大相撲の第60代横綱双羽黒で、プロレス、格闘界でも活躍した北尾光司氏が2月10日午前7時30分、慢性腎不全のため千葉県内の病院で死去していたことが29日、分かった。55歳だった。

 北尾氏はプロレス界でも問題発言や行動で、ファンの反感を買ったことも少なくなかった。新日本プロレス参戦時代には長州力と確執があり、新日マットを去った。またSWS時代にはジョン・テンタとの試合が成立せず、試合後に「八百長野郎」と言い放ったことで大騒動に。この一件がSWSを解雇される原因となった。さらに試合をキャンセルするなどのトラブルも相次いたが、天龍率いるWARに参戦したころからは徐々に“トラブルメーカー”の面を見せなくなった。リング上では四方に礼をして、試合後のコメントもそつなくこなした。

 1996年4月には総合格闘技に初挑戦。有利な体勢から相手の逆襲を受け、ヒジ打ちと踏みつけでめった打ちにされ、屈辱の1Rレフェリーストップ負けを喫した。ところが試合後は、冷静に取材に対応し「負けて覚える相撲かな…。これが第一歩。いい勉強になった」と振り返り、別人のような変身ぶりを見せていた。

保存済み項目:
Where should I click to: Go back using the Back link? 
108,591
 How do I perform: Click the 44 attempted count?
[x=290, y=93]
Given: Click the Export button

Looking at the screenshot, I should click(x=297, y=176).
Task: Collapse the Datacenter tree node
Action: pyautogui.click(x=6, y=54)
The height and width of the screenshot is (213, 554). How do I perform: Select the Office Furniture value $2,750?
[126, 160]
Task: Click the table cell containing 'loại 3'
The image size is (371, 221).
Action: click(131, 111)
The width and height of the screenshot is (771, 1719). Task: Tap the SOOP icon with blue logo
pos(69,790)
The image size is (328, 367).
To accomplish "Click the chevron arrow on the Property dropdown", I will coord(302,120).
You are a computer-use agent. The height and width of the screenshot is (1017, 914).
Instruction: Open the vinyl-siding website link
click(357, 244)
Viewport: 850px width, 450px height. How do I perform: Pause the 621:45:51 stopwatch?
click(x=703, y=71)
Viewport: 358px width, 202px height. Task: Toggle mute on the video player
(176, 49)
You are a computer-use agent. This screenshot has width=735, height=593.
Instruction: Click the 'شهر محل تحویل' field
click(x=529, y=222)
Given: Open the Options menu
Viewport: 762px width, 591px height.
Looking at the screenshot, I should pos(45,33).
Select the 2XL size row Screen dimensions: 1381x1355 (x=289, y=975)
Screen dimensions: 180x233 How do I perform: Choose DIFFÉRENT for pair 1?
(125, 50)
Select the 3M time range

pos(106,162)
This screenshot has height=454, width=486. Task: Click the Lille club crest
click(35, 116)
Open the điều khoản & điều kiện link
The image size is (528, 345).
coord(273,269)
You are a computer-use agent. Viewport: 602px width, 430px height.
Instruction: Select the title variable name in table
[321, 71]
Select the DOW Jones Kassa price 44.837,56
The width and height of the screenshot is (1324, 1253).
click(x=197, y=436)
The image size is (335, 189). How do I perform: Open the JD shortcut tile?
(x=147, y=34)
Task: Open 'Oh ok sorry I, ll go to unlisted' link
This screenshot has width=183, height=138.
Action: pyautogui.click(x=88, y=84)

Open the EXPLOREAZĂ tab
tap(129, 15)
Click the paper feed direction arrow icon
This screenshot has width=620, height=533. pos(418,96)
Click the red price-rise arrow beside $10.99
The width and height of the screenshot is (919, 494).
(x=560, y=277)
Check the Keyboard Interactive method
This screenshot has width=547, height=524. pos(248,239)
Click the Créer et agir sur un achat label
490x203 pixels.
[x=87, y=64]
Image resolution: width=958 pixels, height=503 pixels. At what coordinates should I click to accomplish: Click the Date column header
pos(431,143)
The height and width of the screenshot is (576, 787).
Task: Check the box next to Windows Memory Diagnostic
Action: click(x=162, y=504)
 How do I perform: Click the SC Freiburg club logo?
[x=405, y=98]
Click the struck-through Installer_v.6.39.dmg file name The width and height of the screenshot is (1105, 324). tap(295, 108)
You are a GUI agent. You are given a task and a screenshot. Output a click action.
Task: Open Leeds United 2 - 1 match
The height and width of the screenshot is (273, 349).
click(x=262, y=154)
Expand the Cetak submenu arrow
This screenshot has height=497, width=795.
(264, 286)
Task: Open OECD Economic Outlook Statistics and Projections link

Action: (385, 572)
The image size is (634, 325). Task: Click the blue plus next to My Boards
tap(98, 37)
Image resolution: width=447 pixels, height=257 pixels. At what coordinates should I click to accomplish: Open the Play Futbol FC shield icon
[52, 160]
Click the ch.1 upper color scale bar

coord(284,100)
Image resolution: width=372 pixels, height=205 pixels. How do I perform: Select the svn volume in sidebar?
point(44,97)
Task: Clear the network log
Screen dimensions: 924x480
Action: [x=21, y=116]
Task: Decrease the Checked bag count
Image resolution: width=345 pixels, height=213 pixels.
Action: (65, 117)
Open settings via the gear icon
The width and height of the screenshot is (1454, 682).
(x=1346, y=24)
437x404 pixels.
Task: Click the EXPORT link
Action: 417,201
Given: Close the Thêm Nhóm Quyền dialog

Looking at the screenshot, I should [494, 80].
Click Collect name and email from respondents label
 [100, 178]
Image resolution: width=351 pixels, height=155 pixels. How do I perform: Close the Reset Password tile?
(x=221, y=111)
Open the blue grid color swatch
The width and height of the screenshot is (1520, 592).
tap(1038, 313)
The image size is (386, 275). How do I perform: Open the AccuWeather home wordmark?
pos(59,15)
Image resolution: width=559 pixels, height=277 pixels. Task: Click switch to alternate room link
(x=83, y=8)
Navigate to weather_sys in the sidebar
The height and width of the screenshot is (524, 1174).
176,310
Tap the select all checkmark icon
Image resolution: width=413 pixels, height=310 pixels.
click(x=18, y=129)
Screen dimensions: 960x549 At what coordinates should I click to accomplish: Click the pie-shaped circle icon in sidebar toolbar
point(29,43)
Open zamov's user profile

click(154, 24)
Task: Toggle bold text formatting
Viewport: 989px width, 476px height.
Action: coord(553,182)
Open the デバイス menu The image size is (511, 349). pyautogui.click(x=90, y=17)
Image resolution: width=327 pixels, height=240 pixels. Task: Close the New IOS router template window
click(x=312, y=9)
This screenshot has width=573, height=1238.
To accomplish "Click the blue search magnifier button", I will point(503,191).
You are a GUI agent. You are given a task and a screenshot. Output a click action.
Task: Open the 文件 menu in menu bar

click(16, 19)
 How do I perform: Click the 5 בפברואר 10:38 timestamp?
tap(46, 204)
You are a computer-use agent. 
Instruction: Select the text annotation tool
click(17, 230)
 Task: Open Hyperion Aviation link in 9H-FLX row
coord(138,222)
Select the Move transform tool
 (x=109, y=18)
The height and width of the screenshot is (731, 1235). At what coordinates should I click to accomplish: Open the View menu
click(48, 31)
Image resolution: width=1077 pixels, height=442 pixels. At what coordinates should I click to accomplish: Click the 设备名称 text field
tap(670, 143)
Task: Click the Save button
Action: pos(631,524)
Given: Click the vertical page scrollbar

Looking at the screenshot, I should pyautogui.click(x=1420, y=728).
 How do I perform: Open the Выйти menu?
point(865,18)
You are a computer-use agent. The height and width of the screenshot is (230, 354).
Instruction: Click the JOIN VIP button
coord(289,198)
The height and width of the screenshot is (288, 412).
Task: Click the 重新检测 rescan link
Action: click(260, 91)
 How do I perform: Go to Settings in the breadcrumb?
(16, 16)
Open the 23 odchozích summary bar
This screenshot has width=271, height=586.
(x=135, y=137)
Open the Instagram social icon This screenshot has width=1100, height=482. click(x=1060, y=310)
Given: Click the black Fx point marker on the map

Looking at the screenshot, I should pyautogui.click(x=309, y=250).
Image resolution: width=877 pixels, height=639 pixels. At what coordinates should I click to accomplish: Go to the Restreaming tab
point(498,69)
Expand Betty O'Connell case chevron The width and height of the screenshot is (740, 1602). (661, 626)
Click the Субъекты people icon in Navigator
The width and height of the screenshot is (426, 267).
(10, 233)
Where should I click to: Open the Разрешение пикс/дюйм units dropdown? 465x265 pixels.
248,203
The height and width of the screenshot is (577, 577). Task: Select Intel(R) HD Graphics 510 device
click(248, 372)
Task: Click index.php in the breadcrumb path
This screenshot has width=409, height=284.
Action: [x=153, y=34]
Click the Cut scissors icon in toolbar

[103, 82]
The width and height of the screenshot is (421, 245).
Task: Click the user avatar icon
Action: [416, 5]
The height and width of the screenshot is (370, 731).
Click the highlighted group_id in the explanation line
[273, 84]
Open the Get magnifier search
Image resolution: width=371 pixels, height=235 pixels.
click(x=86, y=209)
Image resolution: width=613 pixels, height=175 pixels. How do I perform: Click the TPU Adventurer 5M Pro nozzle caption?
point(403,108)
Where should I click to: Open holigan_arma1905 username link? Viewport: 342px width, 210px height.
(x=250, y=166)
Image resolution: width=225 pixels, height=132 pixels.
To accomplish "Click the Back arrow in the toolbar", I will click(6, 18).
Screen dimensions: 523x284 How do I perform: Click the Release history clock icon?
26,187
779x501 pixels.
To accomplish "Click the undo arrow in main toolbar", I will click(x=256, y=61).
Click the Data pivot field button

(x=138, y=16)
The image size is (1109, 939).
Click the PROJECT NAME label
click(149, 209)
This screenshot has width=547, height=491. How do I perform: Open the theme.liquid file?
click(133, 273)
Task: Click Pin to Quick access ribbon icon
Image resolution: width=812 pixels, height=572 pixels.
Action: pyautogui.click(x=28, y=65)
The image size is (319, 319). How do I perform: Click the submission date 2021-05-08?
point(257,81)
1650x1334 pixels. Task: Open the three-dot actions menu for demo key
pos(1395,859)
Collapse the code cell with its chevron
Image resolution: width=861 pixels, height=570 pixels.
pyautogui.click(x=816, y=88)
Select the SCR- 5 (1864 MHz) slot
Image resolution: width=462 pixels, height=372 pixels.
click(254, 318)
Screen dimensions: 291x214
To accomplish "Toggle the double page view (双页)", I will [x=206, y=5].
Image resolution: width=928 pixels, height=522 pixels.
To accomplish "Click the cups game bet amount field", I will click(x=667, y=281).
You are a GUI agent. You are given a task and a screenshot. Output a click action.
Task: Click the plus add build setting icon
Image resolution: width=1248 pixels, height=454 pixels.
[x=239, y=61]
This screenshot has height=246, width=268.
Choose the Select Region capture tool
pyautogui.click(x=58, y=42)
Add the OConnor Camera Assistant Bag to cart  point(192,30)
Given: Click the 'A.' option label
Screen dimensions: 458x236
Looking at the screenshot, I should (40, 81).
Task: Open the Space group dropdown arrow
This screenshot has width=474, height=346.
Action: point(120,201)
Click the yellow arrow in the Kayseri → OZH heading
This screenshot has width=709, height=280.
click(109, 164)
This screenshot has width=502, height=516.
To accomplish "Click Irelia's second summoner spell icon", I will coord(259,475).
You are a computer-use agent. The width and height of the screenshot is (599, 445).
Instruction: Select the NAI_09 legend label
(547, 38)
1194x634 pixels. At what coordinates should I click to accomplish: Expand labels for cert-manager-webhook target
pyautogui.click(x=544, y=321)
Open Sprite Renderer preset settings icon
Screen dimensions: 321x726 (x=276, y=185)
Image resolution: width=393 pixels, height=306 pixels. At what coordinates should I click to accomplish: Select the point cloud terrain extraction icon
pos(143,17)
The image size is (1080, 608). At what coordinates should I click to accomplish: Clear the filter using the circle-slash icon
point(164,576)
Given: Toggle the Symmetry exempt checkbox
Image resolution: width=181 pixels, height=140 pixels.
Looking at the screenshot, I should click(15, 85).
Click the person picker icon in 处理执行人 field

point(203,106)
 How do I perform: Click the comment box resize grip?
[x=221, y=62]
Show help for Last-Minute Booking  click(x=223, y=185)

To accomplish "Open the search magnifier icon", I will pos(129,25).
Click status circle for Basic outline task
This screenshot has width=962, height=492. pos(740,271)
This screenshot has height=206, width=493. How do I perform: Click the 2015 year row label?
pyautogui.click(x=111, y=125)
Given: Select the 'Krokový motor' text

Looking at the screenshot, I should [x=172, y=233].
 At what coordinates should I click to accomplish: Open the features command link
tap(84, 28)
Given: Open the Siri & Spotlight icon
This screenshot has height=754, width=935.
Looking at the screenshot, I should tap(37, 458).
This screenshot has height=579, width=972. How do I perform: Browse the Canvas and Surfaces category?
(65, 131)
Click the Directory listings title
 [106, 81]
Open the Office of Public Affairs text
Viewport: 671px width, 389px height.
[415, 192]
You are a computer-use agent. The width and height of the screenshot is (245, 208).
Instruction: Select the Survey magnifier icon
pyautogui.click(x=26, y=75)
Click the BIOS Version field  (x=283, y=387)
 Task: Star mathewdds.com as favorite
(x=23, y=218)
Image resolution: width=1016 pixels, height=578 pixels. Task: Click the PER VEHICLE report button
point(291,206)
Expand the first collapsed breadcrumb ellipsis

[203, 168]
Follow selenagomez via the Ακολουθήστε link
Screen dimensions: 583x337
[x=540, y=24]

課題一覧:
• a. 本文の「北尾氏はプロレス界でも問題発」から「コメントもそつなくこなした。」までのすべてを、一字も変えずに書き写しなさい。
• b. 本文を読み、次の問いに答えなさい。
(i) 北尾光司氏の死因は何か。
(ii) SWSを解雇される原因となったのは、だれとの試合のあとの、どのような発言か。
(iii) 北尾氏が総合格闘技に初めて挑戦したのはいつか。

解答:
• a.
北尾氏はプロレス界でも問題発言や行動で、ファンの反感を買ったことも少なくなかった。新日本プロレス参戦時代には長州力と確執があり、新日マットを去った。またSWS時代にはジョン・テンタとの試合が成立せず、試合後に「八百長野郎」と言い放ったことで大騒動に。この一件がSWSを解雇される原因となった。さらに試合をキャンセルするなどのトラブルも相次いたが、天龍率いるWARに参戦したころからは徐々に“トラブルメーカー”の面を見せなくなった。リング上では四方に礼をして、試合後のコメントもそつなくこなした。

• b.
(i) 慢性腎不全
(ii) ジョン・テンタとの試合が成立しなかったあとの「八百長野郎」という発言
(iii) 1996年4月